Guo watches me, hands folded on the table. “Mei Li cannot stay. It is too dangerous.”
I blink. “But what if—”
Guo holds up her hand. “She cannot stay, Marcus. She must leave. This is all very tricky, but…I’ve been thinking, and…”
I stare at her, waiting. “And what?”
“She must leave San Francisco and you will not be together.”
I frown, scan the kitchenette. “So that’s it? That’s what you’ve been thinking about?”
Guo hesitates. “Yes…but also…”
I lean into the table. “Help me out here, Guo.”
“She could leave, and you could still be together.”
I squint. “Like…how, if she leaves?” Her eyes spark and I tense my legs. “Not following…”
She places her hand on my arm, her knobby fingers like bent, dry twigs. “I called my brother in Seattle. He has a cottage where she can stay. There is room for two. Until we figure out how to keep her in America.”
All feeling drains into my feet which want to run far from this conversation. “What are you saying?” I squint like I’m staring into an explosion. Of my brain.
“You heard me just fine but need time to think. It’s a big decision. No easy solution.”
“So…” I stare at the table like there’s a map I can follow so I don’t get lost in this conversation. “You’re telling me I should go to Seattle with Mei.”
Guo juts out her jaw. “I will not tell you to do anything. This is your decision. You do not have to go, but it is the only way to keep you together. I will not blame you if you choose not to, and we will figure out a way for you to communicate with Mei Li wherever she ends up. You just will not be together.”
I stare at the table again until the wood grain blurs, then shove away from it and bolt toward the back door. “I need a minute. Or five hundred.”
“Yes, take some time. And a shirt from the rack. You are half naked.”
I grab an I Heart SF Chinatown t-shirt from the nearest shelf and tug it on. It’s a little tight but I turn toward the door, then back to Guo. “This is crazy.”
She nods slowly. “Every part of it, yes, but I am here for you. As if you were my own. Always. Whatever you decide. Understand?”

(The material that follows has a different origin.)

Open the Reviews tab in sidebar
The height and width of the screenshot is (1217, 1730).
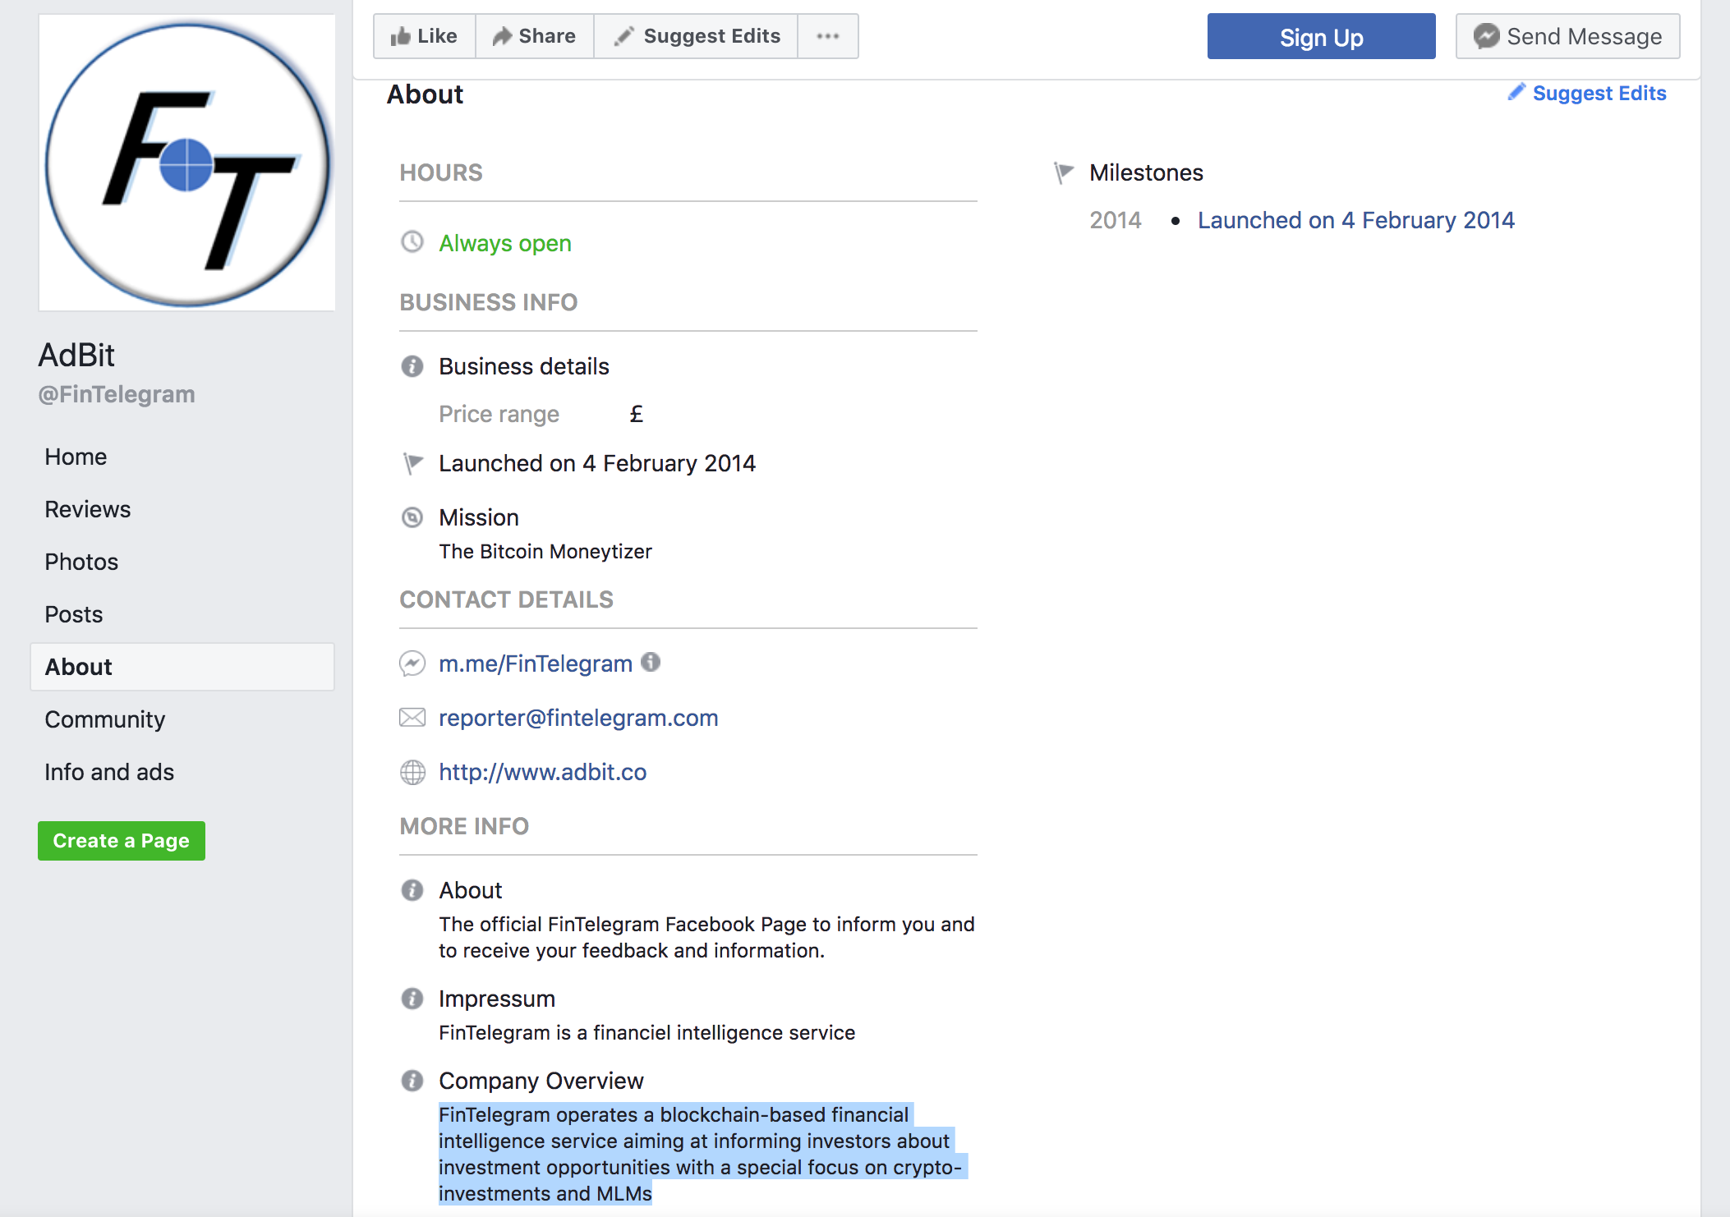(x=88, y=509)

I step to her and gather her in my arms, her fuzzy robe sticking to my sweaty palms. “This is so messed up. I’m freaked out of my mind. But thanks for being my real mom.” Right now, I need one especially since I’m not sure I have a dad anymore.
“Oh, you…” She squeezes my waist and swipes at tears before she steps back. “I’m so proud of you, and I will be here for you all the way. You and Mei Li are my xiǎo háizi.” She smiles and nods. “Children.”

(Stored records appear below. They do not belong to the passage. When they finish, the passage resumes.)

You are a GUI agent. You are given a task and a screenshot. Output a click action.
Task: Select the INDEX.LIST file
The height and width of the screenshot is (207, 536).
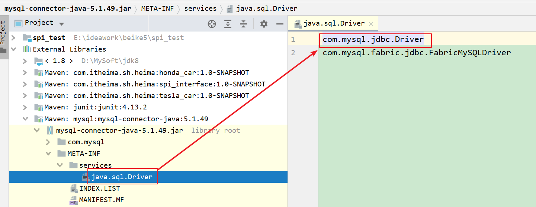click(99, 188)
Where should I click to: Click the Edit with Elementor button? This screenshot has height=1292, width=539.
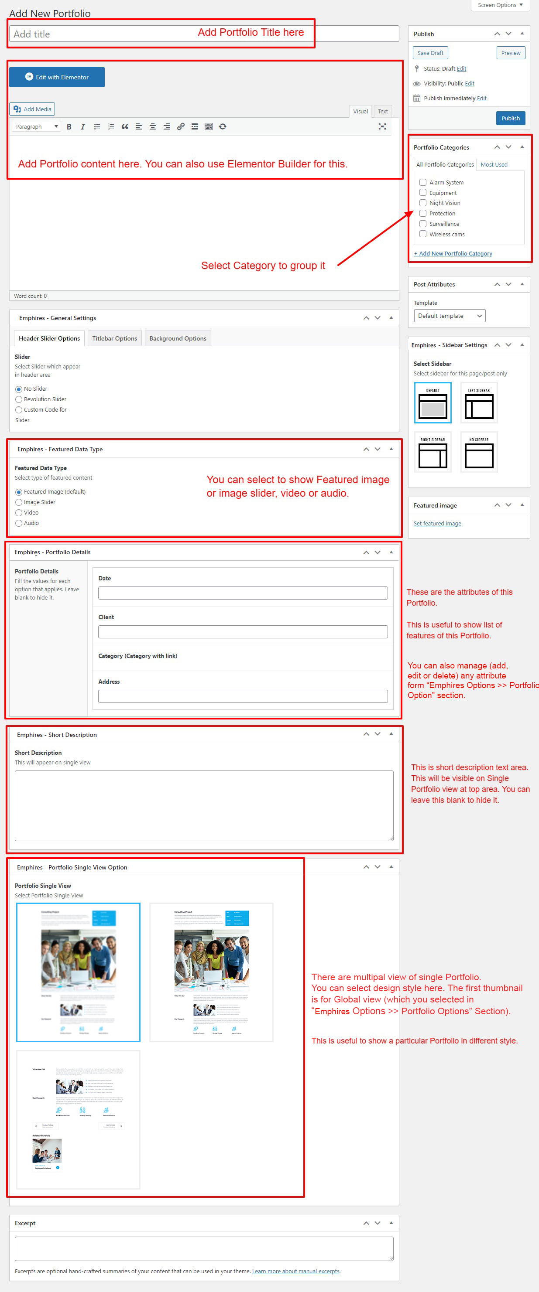tap(57, 77)
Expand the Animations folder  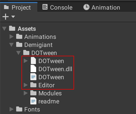pyautogui.click(x=11, y=37)
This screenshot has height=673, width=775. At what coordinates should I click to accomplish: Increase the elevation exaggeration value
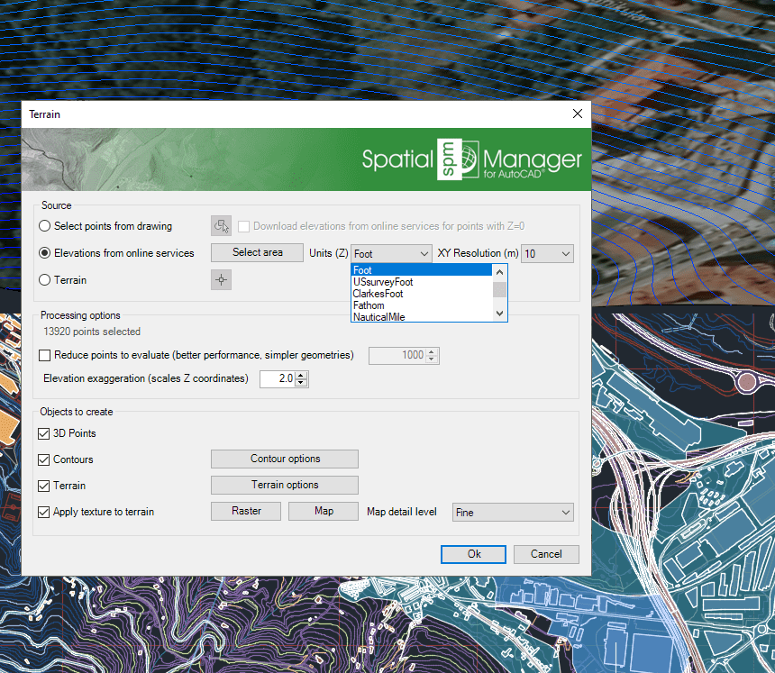tap(302, 375)
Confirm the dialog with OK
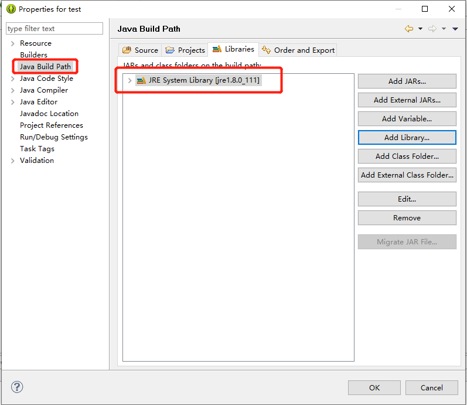Viewport: 467px width, 405px height. coord(374,387)
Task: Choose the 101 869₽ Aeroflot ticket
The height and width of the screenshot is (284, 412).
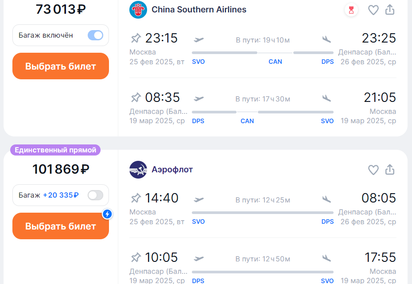Action: [61, 226]
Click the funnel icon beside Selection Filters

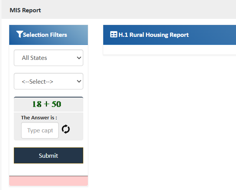point(19,35)
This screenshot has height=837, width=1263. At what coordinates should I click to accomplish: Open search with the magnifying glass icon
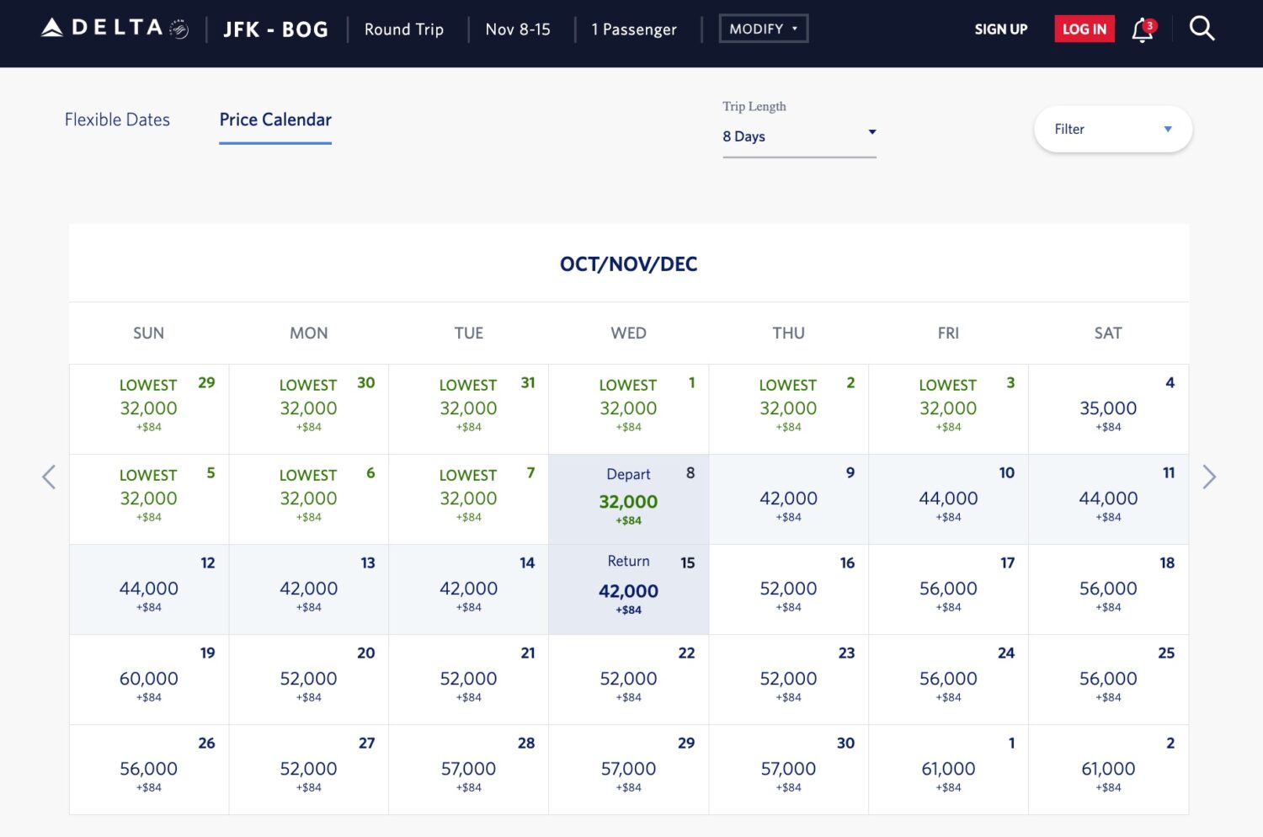pos(1202,28)
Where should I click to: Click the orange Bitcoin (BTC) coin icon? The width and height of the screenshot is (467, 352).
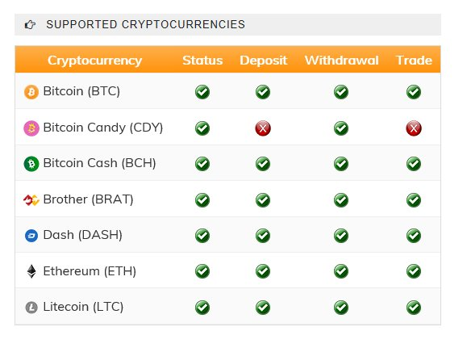tap(31, 92)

Kissing the top of her head, I turn toward the door. “If Mei wakes up, tell her I’ll be right back.”
I’m up the alley in seconds, bent over, gripping my knees as I catch my breath. Holy freak. Did that conversation really just happen? Ten hours ago, I was leaving my apartment with Tavah. Two hours ago, I was running out of it to find Mei. And I found her, but…found so much more. Way too much.
I sprint to the corner. Watch the light turn from red to green to yellow, then red again. My brain cycles, too. Run with Mei? How? For how long? What would I tell Dad? Would I tell him? My jaw tenses. No. I don’t have to. He has Kenna. I could be with Mei.

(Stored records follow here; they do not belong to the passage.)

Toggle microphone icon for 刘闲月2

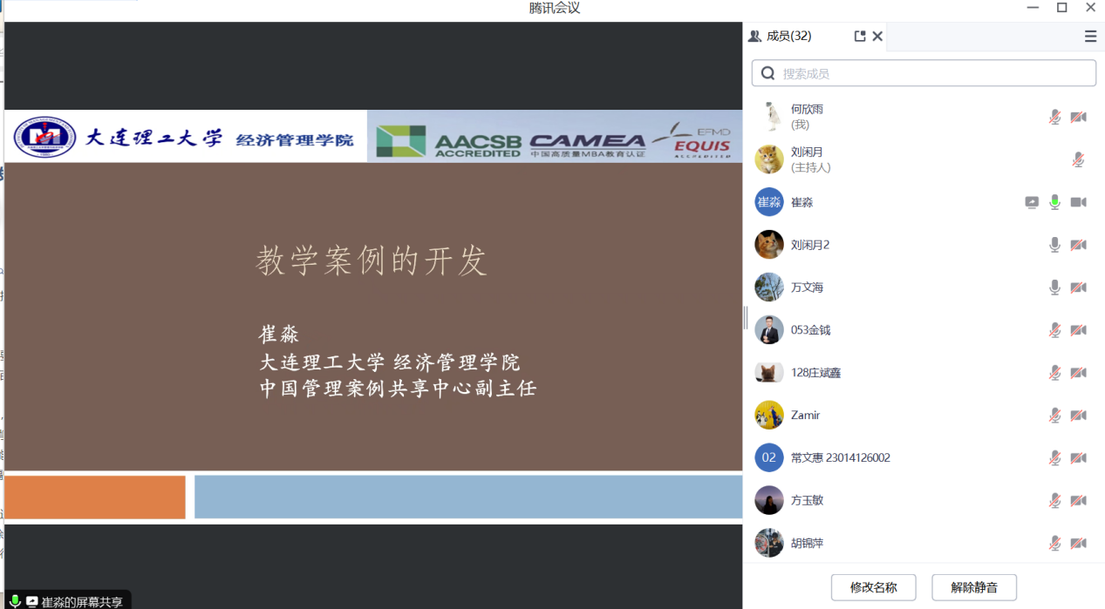1054,245
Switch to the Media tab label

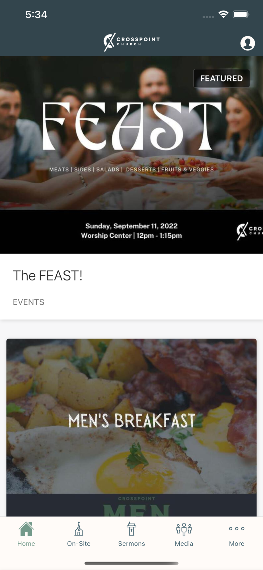coord(184,543)
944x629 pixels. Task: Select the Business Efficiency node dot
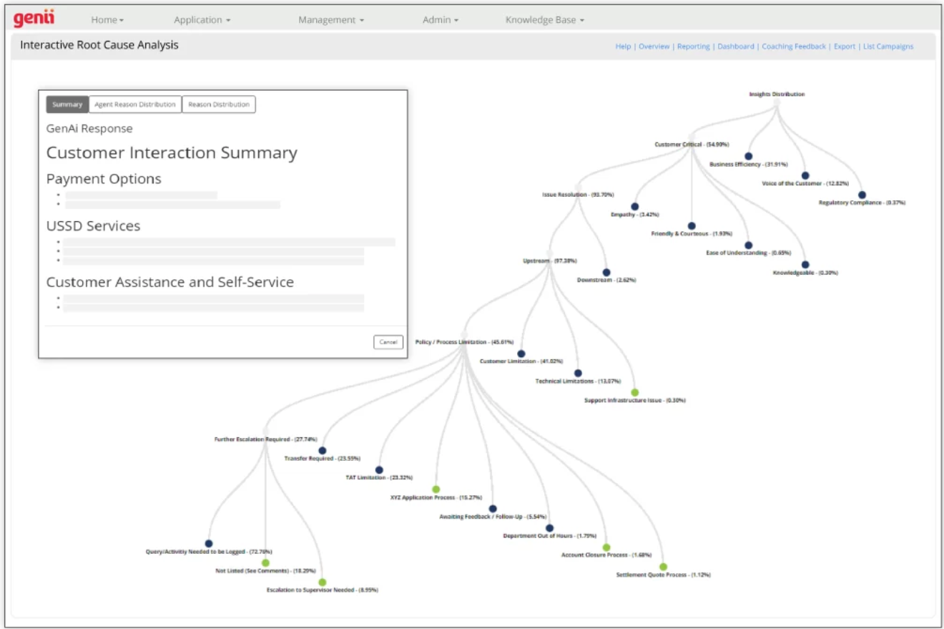pos(748,156)
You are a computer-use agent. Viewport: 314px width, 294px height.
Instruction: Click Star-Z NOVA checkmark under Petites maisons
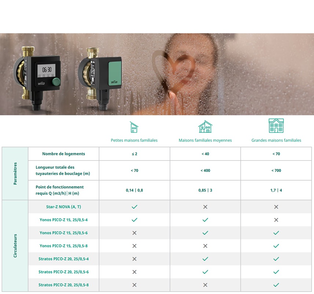[x=134, y=207]
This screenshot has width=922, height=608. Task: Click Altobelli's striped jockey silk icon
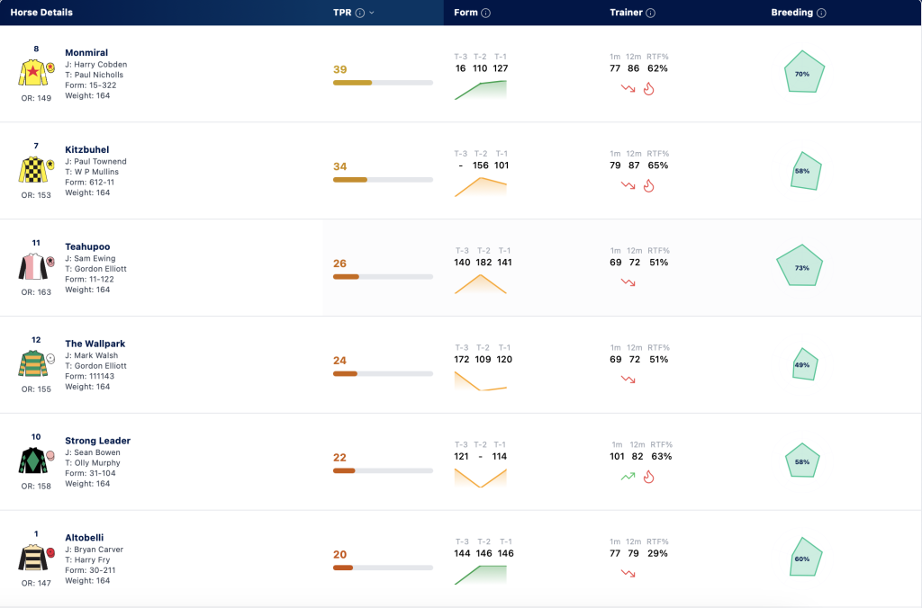pyautogui.click(x=33, y=558)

But how? This would never work for a thousand reasons.
Pumping my legs harder, I round the corner, picturing Mei in the robe. Nothing underneath. Like…nothing. Just…all of her. Completely naked. Something I’ve dreamed of seeing, but not with Face Eater’s stain smeared all over her.
I run faster, trying to leave thoughts behind, darting across streets, sprinting up hills, pushing my lungs to their limit all the way to Telegraph Hill. I try to catch my breath but can’t, sprint up the steps when more thoughts catch up.
On step fifteen, I lean over the railing and puke in the bushes. Tastes like confusion, and leaves me dizzy, so I throw up again. This time, it’s all my burning, oily anger toward Face Eater for what he’s done to Mei and for forcing me to make an impossible decision. At Dad for lying and blowing up the one solid thing I thought I had.
I clutch my chest when a cold fear chaser follows. I lost Dad tonight. My solid ground. I can’t lose Mei, too. What she told me and what Guo suggested changes everything. Except…nothing. At least not the way I feel about Mei.
I drop to the step, letting everything she told me soak in. I have to go with Mei. I want to. She finally told me everything. I’m in this with her already.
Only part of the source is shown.